(Work task): I need the number of lines in the data that contain the word "tweet", and nothing beyond it.

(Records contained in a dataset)
┏━━

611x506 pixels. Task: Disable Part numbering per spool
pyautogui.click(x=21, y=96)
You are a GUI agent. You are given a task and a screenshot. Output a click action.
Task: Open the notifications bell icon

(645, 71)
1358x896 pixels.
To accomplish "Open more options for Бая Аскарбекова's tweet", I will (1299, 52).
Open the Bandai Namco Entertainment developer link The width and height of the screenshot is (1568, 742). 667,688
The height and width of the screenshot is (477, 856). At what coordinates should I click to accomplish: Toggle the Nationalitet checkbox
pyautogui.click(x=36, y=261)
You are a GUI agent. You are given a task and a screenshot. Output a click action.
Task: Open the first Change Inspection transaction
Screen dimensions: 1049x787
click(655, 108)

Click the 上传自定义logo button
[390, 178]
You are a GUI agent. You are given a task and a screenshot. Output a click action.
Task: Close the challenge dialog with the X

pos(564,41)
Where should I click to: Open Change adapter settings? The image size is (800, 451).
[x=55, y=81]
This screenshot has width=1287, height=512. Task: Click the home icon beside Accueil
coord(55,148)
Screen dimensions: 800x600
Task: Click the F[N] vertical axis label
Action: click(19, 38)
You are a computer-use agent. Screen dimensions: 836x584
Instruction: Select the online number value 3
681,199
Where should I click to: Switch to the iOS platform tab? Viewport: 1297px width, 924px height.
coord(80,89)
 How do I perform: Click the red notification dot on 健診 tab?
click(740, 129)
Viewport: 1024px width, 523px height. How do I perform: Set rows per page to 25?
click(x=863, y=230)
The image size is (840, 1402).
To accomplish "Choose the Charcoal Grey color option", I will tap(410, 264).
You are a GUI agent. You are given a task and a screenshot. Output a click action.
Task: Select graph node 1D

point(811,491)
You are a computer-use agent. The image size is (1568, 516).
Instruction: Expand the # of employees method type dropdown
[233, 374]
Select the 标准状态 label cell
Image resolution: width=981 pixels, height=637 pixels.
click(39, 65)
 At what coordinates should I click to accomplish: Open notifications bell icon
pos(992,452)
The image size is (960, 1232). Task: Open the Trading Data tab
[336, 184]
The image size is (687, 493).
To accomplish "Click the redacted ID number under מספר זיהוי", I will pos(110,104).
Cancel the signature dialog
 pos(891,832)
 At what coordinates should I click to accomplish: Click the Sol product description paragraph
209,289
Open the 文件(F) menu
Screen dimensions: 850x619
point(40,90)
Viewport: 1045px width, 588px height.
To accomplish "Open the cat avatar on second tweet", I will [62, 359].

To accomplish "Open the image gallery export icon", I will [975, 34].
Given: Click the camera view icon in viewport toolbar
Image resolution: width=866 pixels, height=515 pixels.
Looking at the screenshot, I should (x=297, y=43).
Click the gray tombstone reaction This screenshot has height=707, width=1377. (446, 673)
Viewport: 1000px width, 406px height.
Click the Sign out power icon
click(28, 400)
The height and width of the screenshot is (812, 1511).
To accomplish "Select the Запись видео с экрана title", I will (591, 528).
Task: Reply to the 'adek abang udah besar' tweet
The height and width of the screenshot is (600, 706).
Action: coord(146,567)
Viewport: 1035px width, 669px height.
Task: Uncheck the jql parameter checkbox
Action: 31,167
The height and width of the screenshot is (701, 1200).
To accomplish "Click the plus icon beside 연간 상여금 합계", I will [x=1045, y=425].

┗━━

(Written reply): 3